> _Supplied material_
::::::
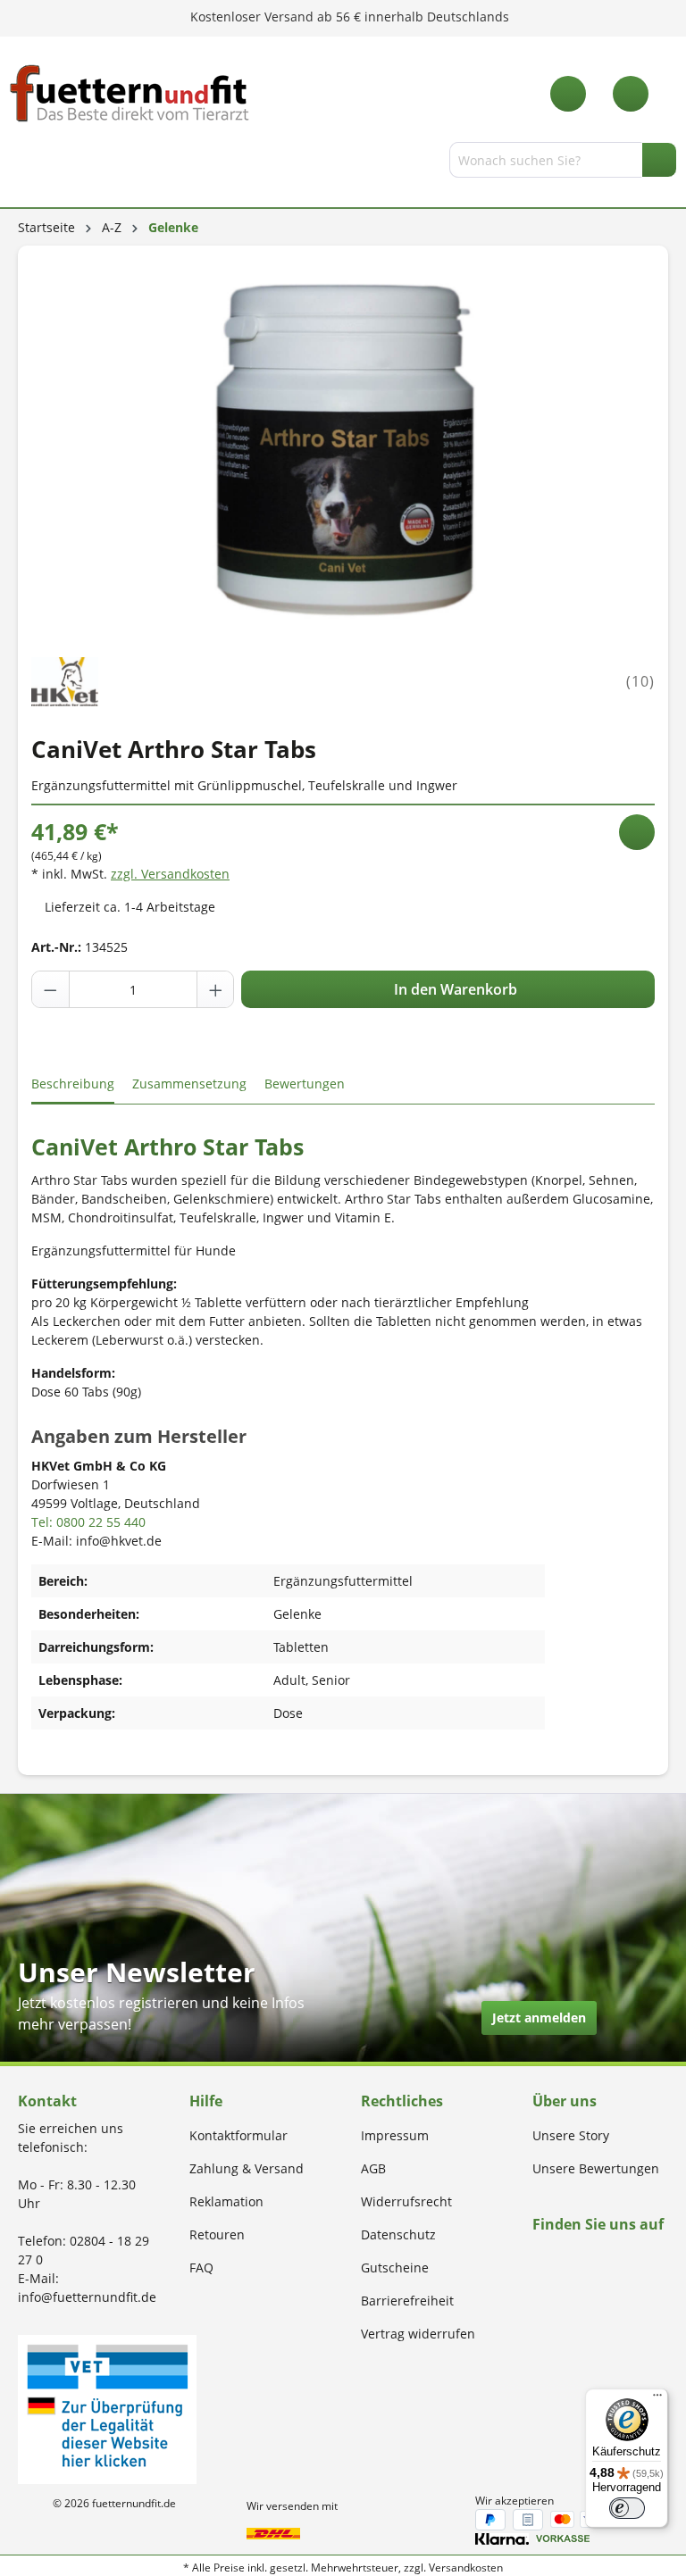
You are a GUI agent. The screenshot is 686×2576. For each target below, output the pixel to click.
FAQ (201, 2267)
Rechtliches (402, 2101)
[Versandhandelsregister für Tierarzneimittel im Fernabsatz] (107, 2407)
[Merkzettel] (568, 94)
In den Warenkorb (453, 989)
::::::
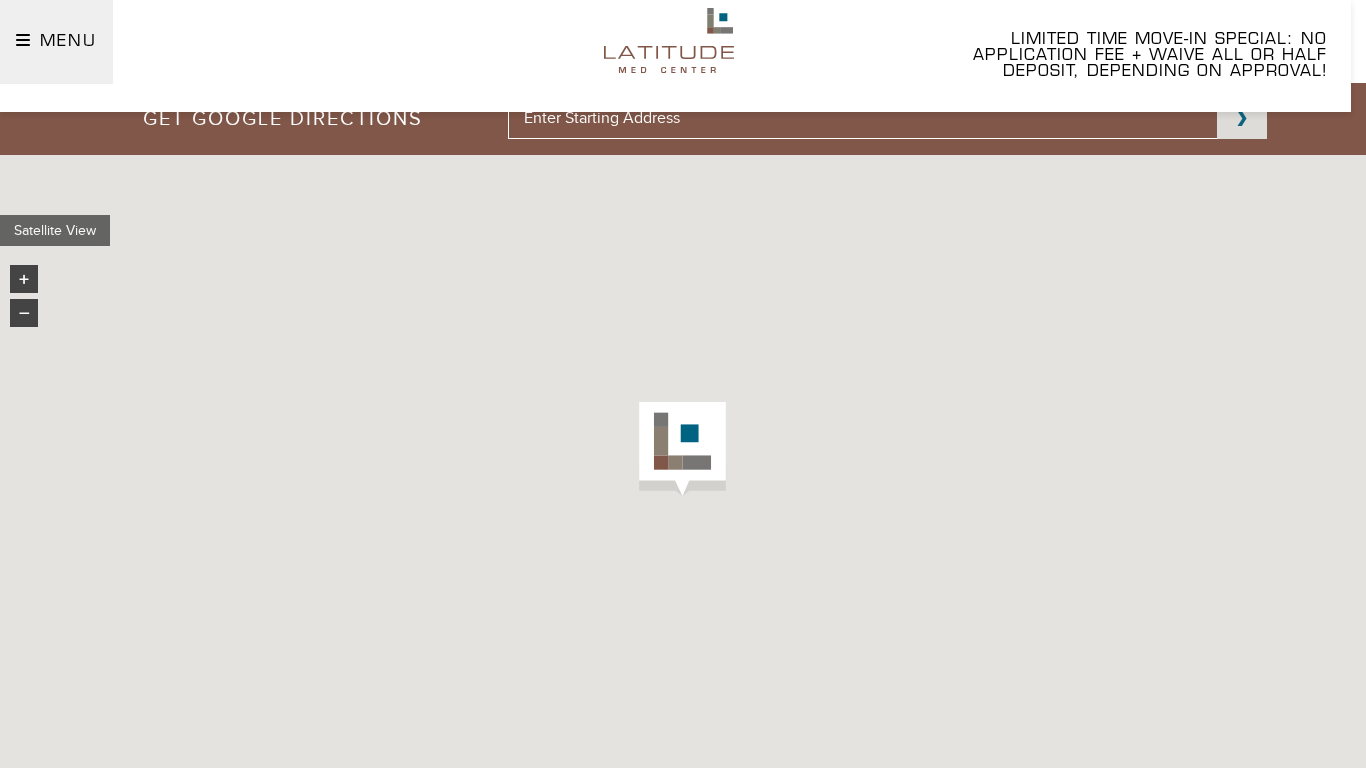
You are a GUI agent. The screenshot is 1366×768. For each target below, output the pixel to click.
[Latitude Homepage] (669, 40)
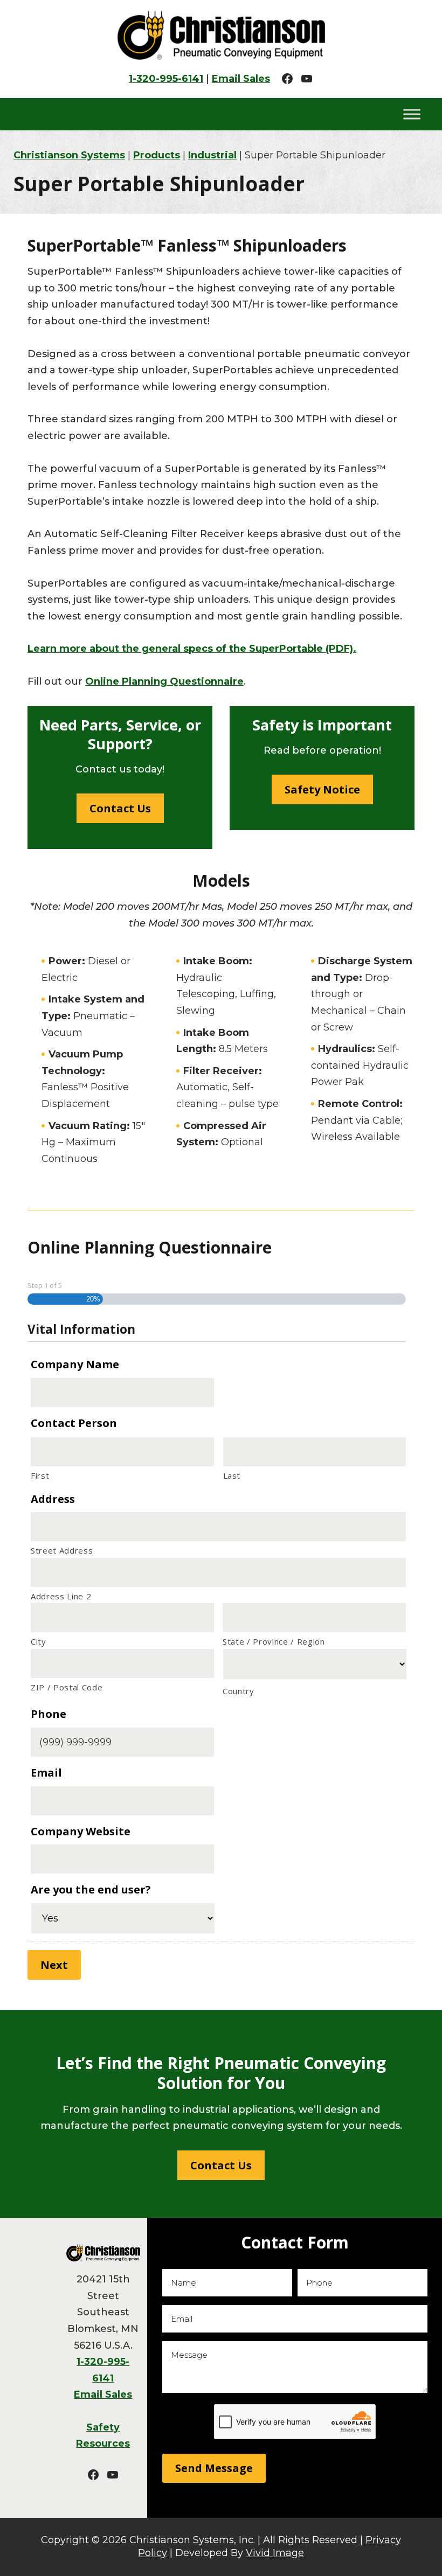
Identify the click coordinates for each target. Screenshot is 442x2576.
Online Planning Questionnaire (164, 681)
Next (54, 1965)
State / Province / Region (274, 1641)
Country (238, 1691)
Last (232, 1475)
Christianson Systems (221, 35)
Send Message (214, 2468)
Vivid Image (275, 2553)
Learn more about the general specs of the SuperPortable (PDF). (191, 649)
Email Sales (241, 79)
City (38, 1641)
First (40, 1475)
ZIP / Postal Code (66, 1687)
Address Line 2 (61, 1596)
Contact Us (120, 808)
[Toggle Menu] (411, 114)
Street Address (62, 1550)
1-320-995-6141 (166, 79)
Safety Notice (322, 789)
::::::
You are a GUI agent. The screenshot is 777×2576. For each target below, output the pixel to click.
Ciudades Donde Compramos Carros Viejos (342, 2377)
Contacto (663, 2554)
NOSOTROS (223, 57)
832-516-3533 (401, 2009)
::::::
> _Instructions for the task_
A word-for-word copy of the lines above from the one with "Send Message (214, 2468)" through the one with "Safety Notice (322, 789)", inclusive, is the only output wanted.

> _Exercise response_
Send Message (214, 2468)
Vivid Image (275, 2553)
Learn more about the general specs of the SuperPortable (PDF). (191, 649)
Email Sales (241, 79)
City (38, 1641)
First (40, 1475)
ZIP / Postal Code (66, 1687)
Address Line 2 (61, 1596)
Contact Us (120, 808)
[Toggle Menu] (411, 114)
Street Address (62, 1550)
1-320-995-6141 (166, 79)
Safety Notice (322, 789)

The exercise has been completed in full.